Friday, February 27, 2004

Discrimination dicks

First, I was singled out for night assignments simply cause I'm the only one in my team who is not married. Plus I think the Ed thinks I the kind of person who simply lurrrve clubbing. Clubbing my ass.

Night assignments is actually glamourous, but that does not mean they are pleasant all the way. Just wait till you arrive and find out that all they're serving are alcoholic beverages and the organizing company's PR gals are already tipsy they can't even get us press who don't drink plain water. Besides, three night assignments in a row can make some writers very very cranky.

It's worse when they drag the likes of Siti Nurhaliza, Sarimah, Raihan and such to be their spokesperson and give you that look that says "Hey you're the reporter right, why aren't you asking our product ambassador here questions and is that digital camera of yours rosak ah?"

Some of them are just there to demonstrate a couple of things you can do with the gadget, then pose with it, and that's it. Beyond that, the PR gals whispers "Why don't you shoot me an email later?" Please, if we have to do that, what's the point of have a press conference in the first place?

It's worst when they have some newcomer like Nic Teo (who?) or some artist with pet names like Rabbit (oh?) onboard - most of them just let their PR talk on their behalf, mostly pushing their maiden album or EP than talking about the product they endorse anyway.

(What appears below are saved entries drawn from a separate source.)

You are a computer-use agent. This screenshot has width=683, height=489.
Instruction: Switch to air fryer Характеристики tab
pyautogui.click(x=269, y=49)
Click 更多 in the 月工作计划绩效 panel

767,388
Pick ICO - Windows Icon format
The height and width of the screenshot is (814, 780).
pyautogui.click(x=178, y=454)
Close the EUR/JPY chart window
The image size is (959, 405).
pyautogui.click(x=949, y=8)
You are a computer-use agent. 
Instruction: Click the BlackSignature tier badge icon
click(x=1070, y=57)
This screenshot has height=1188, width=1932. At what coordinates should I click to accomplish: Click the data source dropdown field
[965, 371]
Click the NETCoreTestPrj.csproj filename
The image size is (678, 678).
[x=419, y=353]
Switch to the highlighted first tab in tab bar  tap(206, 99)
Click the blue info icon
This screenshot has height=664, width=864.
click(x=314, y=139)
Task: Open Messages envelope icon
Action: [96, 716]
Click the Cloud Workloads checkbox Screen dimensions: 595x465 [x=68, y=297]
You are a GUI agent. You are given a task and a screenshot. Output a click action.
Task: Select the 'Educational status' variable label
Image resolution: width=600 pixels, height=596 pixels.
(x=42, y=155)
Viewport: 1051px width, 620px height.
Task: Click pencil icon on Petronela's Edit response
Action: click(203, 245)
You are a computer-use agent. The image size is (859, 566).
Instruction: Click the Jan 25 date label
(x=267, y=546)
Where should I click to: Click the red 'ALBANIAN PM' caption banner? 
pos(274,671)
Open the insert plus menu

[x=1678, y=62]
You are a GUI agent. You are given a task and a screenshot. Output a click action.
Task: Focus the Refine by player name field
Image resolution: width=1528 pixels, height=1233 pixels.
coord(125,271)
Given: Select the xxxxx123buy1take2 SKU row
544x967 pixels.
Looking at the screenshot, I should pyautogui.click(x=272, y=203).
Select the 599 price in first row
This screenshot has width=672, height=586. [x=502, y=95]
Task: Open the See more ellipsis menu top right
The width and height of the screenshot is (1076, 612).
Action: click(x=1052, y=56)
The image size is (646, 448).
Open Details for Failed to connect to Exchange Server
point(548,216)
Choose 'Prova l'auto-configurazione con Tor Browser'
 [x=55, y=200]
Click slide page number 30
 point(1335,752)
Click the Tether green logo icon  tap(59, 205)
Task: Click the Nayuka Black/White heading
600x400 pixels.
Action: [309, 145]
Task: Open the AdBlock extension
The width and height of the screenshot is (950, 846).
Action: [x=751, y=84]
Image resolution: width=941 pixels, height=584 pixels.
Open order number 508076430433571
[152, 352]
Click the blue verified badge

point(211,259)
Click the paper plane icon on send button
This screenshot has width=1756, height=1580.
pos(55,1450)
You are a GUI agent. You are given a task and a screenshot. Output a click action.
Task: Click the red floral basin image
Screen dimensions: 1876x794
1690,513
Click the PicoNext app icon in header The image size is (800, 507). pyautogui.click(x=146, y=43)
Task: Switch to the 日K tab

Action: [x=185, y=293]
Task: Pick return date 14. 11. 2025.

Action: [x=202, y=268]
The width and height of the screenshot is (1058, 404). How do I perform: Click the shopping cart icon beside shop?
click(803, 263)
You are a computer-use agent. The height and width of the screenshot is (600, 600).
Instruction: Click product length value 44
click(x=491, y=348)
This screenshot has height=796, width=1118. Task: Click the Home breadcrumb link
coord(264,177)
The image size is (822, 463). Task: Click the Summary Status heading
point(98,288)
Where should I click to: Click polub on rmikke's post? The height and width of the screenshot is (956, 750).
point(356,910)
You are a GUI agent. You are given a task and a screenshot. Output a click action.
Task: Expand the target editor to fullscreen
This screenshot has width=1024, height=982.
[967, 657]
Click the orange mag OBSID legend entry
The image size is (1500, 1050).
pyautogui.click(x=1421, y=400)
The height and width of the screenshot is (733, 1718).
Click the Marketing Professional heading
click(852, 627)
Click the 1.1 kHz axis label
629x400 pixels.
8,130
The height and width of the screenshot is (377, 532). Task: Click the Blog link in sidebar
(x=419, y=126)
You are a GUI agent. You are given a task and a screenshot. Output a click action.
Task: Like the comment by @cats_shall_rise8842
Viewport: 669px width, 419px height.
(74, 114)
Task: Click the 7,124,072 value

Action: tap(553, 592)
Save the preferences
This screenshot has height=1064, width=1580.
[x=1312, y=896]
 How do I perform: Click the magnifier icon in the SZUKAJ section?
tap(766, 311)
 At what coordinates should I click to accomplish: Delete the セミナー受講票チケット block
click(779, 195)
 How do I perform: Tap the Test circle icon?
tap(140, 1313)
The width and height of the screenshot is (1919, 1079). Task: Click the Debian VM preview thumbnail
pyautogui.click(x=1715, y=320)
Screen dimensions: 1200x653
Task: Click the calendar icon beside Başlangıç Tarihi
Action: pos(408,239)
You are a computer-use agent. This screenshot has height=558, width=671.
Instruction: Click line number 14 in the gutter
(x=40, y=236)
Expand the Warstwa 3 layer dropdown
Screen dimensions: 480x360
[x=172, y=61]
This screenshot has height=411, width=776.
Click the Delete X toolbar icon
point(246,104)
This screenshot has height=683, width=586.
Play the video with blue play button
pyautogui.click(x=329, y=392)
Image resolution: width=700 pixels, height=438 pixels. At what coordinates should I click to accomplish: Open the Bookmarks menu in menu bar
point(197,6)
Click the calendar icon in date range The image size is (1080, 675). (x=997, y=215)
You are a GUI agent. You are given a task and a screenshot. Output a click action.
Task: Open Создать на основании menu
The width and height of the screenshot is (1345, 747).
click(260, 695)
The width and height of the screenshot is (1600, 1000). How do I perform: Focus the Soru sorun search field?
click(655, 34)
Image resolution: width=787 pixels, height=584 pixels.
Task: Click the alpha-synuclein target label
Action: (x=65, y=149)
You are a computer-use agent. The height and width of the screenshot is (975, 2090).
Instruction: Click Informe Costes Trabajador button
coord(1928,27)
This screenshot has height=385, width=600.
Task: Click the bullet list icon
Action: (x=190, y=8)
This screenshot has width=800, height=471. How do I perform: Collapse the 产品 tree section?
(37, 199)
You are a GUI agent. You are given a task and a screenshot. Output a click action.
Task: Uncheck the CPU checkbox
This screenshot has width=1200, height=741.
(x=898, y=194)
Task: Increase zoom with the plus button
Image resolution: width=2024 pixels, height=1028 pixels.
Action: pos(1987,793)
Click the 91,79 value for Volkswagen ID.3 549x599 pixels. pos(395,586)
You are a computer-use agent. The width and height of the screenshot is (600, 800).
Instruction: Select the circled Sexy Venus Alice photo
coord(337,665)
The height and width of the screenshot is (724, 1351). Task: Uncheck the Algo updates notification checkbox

Now they've singled me out again. The thing is, some companies who invites the press for an event at a location outside KL wants to save money by squeezing two writers in one hotel room - this is really stupid and rarely done, but whaddaya know, some people can stoop that low. Simply cause the other team from my Co is sending a female writer, I had to be the one representing my team cause I'm the only girl who is single.

"You singles have more freedom right. Besides you're from out of town, I bet you've not been to Genting Highlands yet right? So this assigment should be fun." says the Ed.

Fun my ass. Genting Highland my ass. But well, who said life's fair?